Letters to the Editor - Even Victorians were more open on civil servants’ pay

Published: 8 April, 2010

• FOLLOWING the letter about pay rates among Camden’s senior staff (Meet the secret bonus squad, April 1), let’s keep the pot boiling on the topic of senior public servants’ pay. 
In 1869, when William Gladstone was First Lord of the Treasury (at £5,000 a year), the Foreign Office passport department clerk, F Bernhardt, was paid £200 a year, the Examiner at the Inland Revenue’s Cancel and Spoiled Stamp Office, RP Walker, was paid £680 and the Postmaster of the Charing Cross Post Office, W Tull, was paid £500. This level of detail was produced as a matter of course for every government department at a time when Britannia ruled the waves.

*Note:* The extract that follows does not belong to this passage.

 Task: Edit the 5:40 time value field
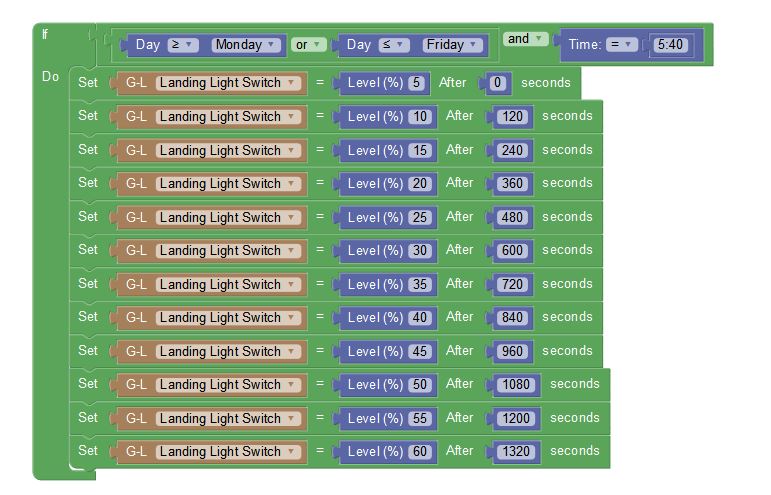click(x=670, y=45)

Can anyone imagine Gladstone giving the slightest weight to the notion of the “privacy” of public servants when it was public money they were being paid?

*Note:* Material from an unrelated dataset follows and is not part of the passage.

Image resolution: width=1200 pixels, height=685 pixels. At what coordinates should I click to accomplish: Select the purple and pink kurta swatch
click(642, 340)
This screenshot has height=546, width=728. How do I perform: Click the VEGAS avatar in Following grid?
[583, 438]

In this year’s Whitaker’s Almanac the only comparable material relates to the five “bands” of the senior civil service, as at April 1 2009. The lowest, goes from £58,200 to £117,800 and the top whack for permanent secretary level is £279,300. 
Special advisers to government ministers are paid from public funds but are “negotiated individually” and are “usually” in the range £40,352 to £106,864 (does anyone think Hampstead’s favourite spin doctor was at the lower level of that scale? Or even in the middle?). Since responsibility for pay and grading was delegated to each government department and agency it is no longer possible, the almanac tells us, to show civil-service wide pay rates for staff outside the senior civil service.

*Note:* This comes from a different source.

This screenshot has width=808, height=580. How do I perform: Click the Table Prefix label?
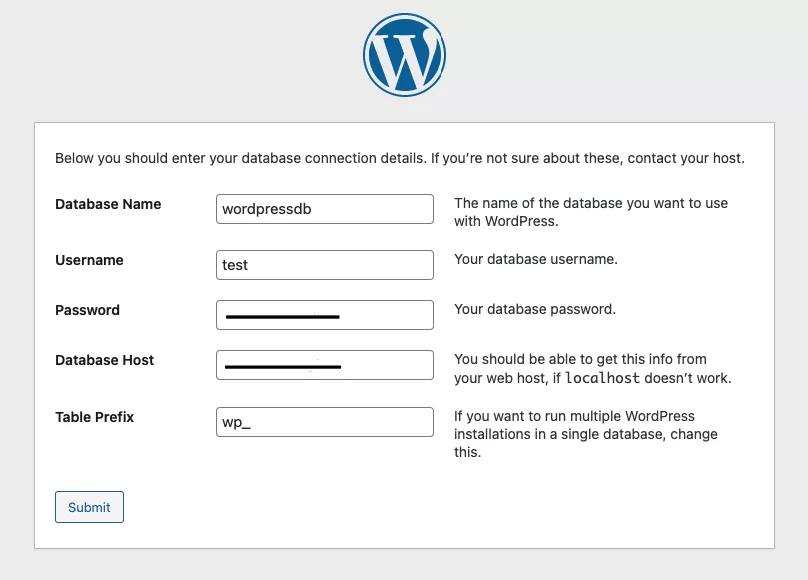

So, today, when Britain is nowhere near the top of any international league table, in any area of endeavour, we seem to have designed a system which actually obscures important public financial data. Instead, we have bred a cadre of hugely expensive people paid from the public purse who, apparently affronted at the notion of doing the same amount of work as their predecessors, “delegate” the tough and difficult things and reward their decisiveness by doubling or tripling their own salaries.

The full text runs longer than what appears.